Collect and copy every row below that contains the word "what". Only matches with the same letter case count.

-- begin EXERCISE INPUTS --

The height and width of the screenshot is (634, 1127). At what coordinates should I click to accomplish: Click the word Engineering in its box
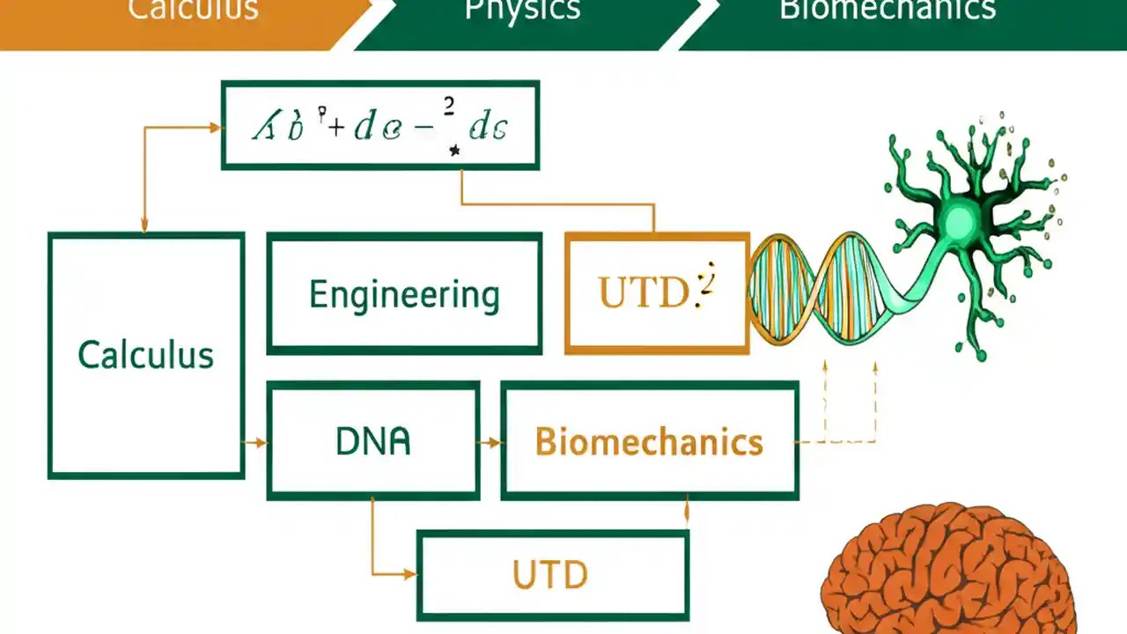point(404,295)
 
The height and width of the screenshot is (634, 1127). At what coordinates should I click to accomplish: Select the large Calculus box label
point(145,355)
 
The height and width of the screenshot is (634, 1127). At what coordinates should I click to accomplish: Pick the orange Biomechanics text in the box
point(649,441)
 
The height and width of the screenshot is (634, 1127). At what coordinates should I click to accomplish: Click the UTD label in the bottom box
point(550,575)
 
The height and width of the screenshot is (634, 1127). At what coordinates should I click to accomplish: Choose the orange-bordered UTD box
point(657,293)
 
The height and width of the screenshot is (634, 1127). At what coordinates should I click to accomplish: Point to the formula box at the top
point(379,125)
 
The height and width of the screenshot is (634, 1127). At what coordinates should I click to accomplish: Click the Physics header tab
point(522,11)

-- end EXERCISE INPUTS --
-- begin EXERCISE INPUTS --

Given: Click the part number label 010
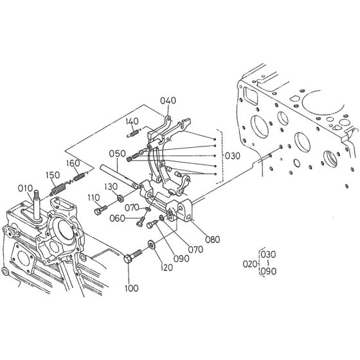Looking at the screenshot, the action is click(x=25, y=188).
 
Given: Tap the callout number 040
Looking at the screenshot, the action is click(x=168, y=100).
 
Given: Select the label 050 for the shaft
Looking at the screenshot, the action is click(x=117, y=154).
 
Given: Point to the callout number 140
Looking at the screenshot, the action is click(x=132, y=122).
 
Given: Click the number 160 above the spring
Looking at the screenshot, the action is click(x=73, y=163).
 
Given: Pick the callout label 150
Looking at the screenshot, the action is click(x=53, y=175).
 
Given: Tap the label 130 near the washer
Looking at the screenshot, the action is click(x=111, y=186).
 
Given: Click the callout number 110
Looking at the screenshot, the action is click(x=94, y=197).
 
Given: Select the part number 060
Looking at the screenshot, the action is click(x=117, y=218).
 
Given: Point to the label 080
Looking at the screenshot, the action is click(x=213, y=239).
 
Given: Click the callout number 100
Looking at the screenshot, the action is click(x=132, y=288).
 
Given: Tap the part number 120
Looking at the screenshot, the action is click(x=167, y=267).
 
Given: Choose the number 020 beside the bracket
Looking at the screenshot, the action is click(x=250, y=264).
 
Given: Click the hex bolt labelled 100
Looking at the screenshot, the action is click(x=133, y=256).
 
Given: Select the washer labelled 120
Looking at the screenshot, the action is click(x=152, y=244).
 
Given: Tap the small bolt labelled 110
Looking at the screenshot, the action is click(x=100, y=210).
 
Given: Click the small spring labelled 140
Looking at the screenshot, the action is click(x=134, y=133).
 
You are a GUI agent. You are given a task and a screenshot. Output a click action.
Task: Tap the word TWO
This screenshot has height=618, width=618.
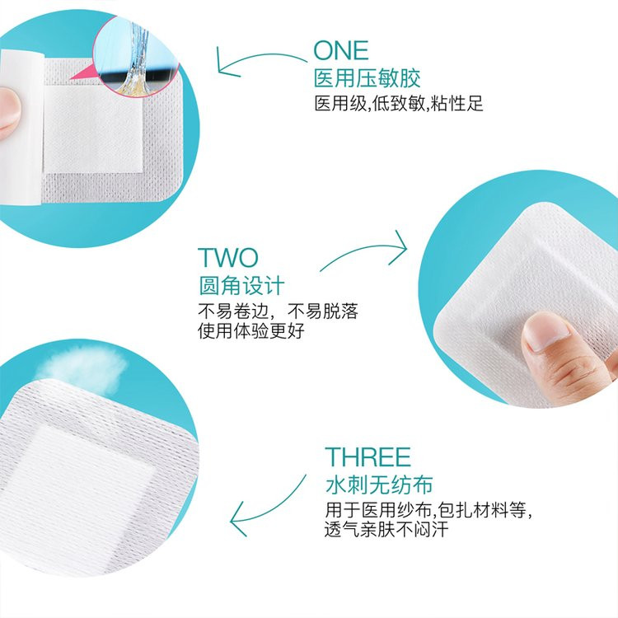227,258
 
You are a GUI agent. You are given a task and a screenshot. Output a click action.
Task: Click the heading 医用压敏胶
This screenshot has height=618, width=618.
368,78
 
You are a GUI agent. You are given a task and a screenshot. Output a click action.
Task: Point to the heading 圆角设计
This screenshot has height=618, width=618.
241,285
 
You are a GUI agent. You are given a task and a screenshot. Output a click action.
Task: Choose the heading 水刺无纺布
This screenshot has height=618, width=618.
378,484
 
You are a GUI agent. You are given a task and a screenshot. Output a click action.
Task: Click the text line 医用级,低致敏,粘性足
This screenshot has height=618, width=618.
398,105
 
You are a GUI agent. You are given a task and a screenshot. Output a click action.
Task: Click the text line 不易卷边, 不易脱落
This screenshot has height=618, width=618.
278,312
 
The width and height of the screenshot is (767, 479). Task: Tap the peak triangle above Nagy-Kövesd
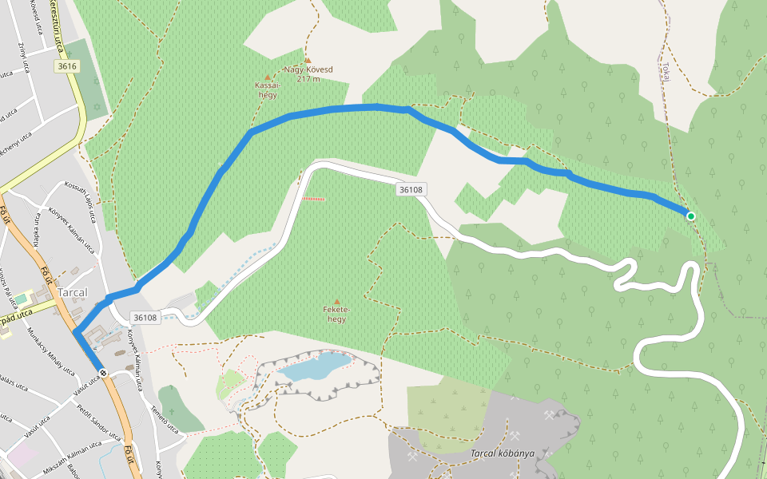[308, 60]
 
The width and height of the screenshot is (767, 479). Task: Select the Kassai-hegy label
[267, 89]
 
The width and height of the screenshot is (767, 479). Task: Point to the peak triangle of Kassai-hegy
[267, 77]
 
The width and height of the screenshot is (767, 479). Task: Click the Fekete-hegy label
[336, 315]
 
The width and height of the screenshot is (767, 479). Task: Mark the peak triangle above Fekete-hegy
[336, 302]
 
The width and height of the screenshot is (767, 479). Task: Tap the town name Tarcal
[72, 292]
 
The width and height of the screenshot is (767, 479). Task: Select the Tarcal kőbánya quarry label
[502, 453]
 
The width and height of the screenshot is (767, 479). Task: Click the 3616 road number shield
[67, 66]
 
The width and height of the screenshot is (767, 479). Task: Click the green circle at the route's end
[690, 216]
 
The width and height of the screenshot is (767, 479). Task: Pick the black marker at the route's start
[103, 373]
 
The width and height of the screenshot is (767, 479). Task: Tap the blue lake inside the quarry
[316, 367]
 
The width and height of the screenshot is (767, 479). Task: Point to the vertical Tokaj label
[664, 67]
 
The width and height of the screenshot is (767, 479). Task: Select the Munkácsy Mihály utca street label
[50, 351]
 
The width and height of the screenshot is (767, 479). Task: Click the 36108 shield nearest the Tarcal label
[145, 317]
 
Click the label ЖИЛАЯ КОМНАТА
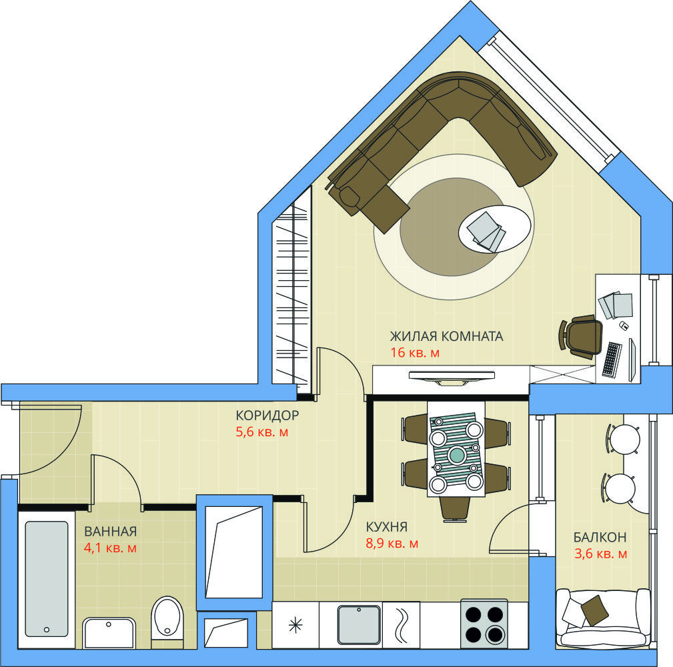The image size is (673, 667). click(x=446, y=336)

-- end EXERCISE INPUTS --
-- begin EXERCISE INPUTS --

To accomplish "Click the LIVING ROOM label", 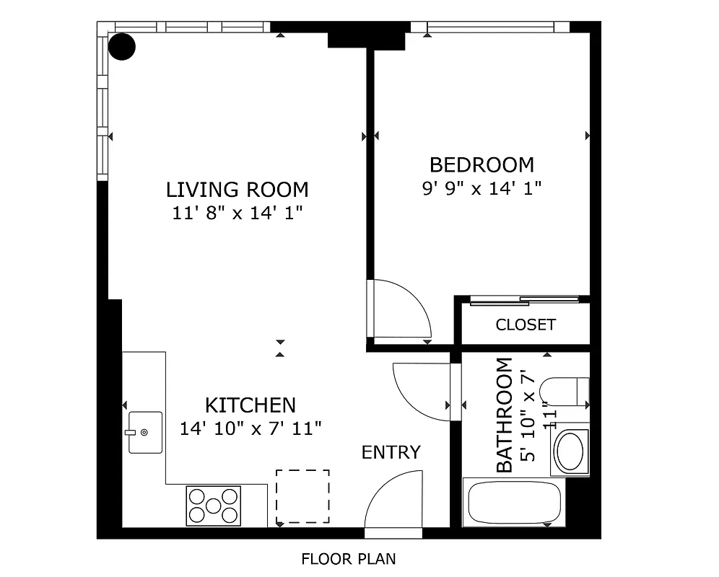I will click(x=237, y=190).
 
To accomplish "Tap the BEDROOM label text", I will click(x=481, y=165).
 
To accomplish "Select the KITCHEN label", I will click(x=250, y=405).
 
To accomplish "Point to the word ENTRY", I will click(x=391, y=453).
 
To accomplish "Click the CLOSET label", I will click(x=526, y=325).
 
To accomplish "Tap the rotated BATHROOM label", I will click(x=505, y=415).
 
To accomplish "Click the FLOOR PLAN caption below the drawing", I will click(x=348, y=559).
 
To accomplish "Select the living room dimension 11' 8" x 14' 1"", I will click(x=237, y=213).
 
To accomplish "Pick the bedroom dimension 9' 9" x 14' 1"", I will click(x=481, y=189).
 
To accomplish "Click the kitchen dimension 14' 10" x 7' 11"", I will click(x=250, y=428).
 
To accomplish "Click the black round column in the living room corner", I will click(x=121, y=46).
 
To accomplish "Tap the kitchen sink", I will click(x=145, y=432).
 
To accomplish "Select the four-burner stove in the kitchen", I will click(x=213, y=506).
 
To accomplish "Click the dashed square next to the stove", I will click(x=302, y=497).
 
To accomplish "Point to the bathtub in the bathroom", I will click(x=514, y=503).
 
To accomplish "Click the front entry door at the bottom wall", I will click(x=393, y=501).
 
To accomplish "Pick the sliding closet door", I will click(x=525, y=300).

-- end EXERCISE INPUTS --

FINISHED EXERCISE =
The height and width of the screenshot is (634, 1127). At what coordinates should I click to accomplish: Click the word Engineering in its box
The height and width of the screenshot is (634, 1127). At what coordinates should I click to accomplish: Select the large Calculus box label
The height and width of the screenshot is (634, 1127). At what coordinates should I click to accomplish: Pick the orange Biomechanics text in the box
The height and width of the screenshot is (634, 1127). At what coordinates should I click to accomplish: Click the UTD label in the bottom box
The height and width of the screenshot is (634, 1127). At what coordinates should I click to accomplish: Choose the orange-bordered UTD box
The height and width of the screenshot is (634, 1127). At what coordinates should I click to accomplish: Point to the formula box at the top
The height and width of the screenshot is (634, 1127). At what coordinates should I click to accomplish: Click the Physics header tab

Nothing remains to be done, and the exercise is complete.